Zhongshan Snack Street, Nanning
I love markets, especially outdoor ones, especially with seafood. So photogenic!
This is Zhongshan Snack Street 中山路小吃街 in Nanning 南宁, the capital of Guangxi.
See that white thingy with black spots? It is a rare and really mysterious food item. I’ve been unsuccessfully trying to research it since few years already. It’s advertised as “海蘑菇” or “sea mushroom” and it is supposed to be some kind of marine creature. There is a real mushroom (fungus growing in forest, not seafood) with the same Chinese name, which complicates the research. Some sources state it’s not seafood at all, and instead it’s an artificial product made from agar. So, a kind of… jelly. Except from Nanning I have seen it in some other places, for example in Xiamen. In restaurant menus, they include it in the “seafood” section. Chinese recipe websites suggest to use it in soups or stir-fries. It’s texture is a bit like squid/calamari. Is it real seafood (and if so, what is this creature’s Latin name), or is it fake seafood – sources are too scarce to be certain. My quest to find the answer will continue!
Besides seafood, Zhongshan Street offers many other, nonmarine snacks.
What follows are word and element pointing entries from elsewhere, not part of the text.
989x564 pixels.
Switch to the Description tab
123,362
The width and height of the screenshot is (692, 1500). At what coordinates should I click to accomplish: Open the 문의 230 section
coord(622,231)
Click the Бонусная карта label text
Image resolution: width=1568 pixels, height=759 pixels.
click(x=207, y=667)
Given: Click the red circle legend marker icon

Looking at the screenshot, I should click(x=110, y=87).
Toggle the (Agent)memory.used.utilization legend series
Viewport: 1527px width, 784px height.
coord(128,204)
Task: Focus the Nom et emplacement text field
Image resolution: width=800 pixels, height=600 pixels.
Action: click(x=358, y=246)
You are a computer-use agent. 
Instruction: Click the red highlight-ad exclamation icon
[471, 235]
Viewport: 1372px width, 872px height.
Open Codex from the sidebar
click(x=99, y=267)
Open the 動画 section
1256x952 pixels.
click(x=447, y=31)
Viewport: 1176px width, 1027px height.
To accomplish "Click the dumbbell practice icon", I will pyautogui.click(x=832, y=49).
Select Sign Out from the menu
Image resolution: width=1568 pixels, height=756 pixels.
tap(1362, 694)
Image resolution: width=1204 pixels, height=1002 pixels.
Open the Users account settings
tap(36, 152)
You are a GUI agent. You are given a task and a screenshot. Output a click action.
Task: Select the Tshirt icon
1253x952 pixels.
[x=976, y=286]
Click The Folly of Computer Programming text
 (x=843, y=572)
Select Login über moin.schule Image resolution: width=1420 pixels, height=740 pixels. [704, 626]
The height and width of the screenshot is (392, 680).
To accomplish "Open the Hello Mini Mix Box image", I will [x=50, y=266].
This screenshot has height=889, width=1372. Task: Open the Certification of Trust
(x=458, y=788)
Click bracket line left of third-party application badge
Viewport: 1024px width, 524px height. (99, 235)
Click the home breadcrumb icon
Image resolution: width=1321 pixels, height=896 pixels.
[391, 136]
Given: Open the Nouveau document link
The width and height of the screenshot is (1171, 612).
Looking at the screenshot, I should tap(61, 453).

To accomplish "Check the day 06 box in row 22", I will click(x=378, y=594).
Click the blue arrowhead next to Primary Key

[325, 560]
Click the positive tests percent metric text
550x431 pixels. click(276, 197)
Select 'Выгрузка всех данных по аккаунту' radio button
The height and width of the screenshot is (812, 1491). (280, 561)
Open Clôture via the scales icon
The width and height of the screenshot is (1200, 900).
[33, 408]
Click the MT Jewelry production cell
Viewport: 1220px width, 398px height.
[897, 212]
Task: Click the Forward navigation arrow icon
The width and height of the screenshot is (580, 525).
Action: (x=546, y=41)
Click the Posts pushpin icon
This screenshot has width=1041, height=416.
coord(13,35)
Look at these three pcitures with slices of something that resembles French boudin noir. Indeed, it is a kind of blood sausage (血肠) – more specifically, it was called “Glutinous rice pork blood sausage” 糯米猪血肠. The inclusion of rice reminded me of Polish kaszanka, a sasauge made with pig’s blood and kasza (hence the name kasza>kaszanka), which is the Polish term for “groats”: kaszanka is usually filled with buckwheat, barley or rice.